Apart from that it's hard to tell what's wrong as the process works fine for me (of course on my own data files)..
Did you step through the process (selecting an operator and pressing F7 creates a breakpoint after the operator) to see where the process stops doing what you want it to do?
Regards,
Marco
this is a problem of the Document data type, that I was confronted with earlier (mentioned it here: http://rapid-i.com/rapidforum/index.php/topic,2126.0.html).
You can modify whatever you want, finally the original document content is used (for "Write Document" for example, or operators like "Extract Information"). Intended behavior or not, this is a fact that made the data type mostly unusable for me, I am always converting to example sets and doing my work on the columns instead of documents. But documents still offer more possibilites and operators for text mining tasks (like the ability to handle multiple matches from regular expressions or xpath ("Cut Document") or stopword filters etc.).
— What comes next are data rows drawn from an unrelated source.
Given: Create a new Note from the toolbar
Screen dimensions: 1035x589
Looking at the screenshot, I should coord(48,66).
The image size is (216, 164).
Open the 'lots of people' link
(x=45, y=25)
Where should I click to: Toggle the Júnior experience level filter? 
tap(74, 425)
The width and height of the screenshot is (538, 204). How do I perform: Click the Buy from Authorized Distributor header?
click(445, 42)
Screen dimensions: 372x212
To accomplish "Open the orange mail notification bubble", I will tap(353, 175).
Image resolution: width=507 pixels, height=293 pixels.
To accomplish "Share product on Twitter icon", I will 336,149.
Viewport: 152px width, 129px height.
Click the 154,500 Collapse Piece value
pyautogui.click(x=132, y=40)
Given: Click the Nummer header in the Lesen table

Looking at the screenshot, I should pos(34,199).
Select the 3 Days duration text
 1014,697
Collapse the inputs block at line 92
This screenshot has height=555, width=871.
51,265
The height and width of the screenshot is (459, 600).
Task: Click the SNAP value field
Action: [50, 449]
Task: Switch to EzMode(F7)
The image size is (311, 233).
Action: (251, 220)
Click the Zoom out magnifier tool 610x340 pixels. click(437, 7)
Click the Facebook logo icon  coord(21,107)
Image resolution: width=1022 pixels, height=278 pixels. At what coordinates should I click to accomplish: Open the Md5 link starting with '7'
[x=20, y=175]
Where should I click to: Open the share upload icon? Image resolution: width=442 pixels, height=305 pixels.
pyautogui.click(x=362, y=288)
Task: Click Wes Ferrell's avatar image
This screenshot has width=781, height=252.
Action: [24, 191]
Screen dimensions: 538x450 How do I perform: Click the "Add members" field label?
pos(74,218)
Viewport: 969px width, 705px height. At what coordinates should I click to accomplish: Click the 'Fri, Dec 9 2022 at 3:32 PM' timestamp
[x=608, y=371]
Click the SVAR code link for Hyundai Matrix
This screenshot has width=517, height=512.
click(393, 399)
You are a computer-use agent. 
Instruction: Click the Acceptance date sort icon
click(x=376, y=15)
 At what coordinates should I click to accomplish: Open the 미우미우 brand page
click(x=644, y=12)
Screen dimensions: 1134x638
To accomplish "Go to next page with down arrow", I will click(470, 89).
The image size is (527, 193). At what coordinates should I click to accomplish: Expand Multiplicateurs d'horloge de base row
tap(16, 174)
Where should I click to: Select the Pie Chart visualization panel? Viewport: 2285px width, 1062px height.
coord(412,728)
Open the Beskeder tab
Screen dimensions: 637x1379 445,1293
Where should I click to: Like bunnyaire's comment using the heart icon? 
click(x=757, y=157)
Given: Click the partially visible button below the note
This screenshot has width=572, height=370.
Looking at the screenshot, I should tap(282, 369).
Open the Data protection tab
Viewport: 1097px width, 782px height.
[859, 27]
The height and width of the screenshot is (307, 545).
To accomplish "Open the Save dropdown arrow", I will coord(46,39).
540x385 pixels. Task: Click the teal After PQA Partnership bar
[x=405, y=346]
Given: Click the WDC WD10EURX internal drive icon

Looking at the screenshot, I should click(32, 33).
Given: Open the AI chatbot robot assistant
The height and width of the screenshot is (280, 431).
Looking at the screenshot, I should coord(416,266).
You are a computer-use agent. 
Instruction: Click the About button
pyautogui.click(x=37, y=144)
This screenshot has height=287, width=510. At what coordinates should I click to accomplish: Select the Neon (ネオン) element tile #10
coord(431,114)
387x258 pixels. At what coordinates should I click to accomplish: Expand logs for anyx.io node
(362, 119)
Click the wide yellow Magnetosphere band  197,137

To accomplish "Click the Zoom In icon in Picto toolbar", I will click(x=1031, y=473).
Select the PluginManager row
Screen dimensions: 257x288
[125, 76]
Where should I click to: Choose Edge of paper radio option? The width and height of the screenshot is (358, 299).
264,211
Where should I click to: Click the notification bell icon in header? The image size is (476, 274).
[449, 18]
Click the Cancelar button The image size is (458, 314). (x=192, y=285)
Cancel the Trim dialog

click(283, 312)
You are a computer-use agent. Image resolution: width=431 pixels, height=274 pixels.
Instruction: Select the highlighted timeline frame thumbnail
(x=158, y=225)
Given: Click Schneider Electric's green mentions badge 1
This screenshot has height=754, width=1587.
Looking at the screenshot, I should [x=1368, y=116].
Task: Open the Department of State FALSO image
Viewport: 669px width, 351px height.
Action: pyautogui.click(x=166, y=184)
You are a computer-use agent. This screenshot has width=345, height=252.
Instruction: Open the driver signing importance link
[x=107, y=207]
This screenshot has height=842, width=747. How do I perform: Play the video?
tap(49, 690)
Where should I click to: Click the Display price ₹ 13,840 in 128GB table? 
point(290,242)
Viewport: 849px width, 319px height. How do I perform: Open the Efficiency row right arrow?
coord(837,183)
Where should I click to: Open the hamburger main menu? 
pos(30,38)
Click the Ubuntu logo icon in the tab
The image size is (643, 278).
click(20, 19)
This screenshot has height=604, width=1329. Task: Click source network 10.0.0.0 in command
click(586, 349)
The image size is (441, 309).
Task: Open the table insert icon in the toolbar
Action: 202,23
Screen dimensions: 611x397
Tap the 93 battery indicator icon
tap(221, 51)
The only way I found to use the modified document content is the encapsulation in one of the "Process Documents" operators using the option "keep text". This results in an example set, which again has to be transformed to write a document as file (Extract Macro, Create Document, Write Document for example). BUT the "funny" thing with this is the following: if you place your operator chain inside a "Process Documents" operator suddenly the modified output is used for "Write Document". It should work if you modify your example this way: I would prefer a more flexible usability of the document type. I expected exactly the same behavior as you did, but got confused and still don't know why it's working this way. Why should I modify documents if the output is always only the original content? Why is the modified content just used inside "Process Documents" and not every time?
Best regards
Matthias
oh.. I stumbled upon this problem a while ago in a different context where I had to use Documents to create a new web plugin operator, but I did not know that this affects more operators which use Documents..
I will bring this up as soon as possible.
Regards,
Marco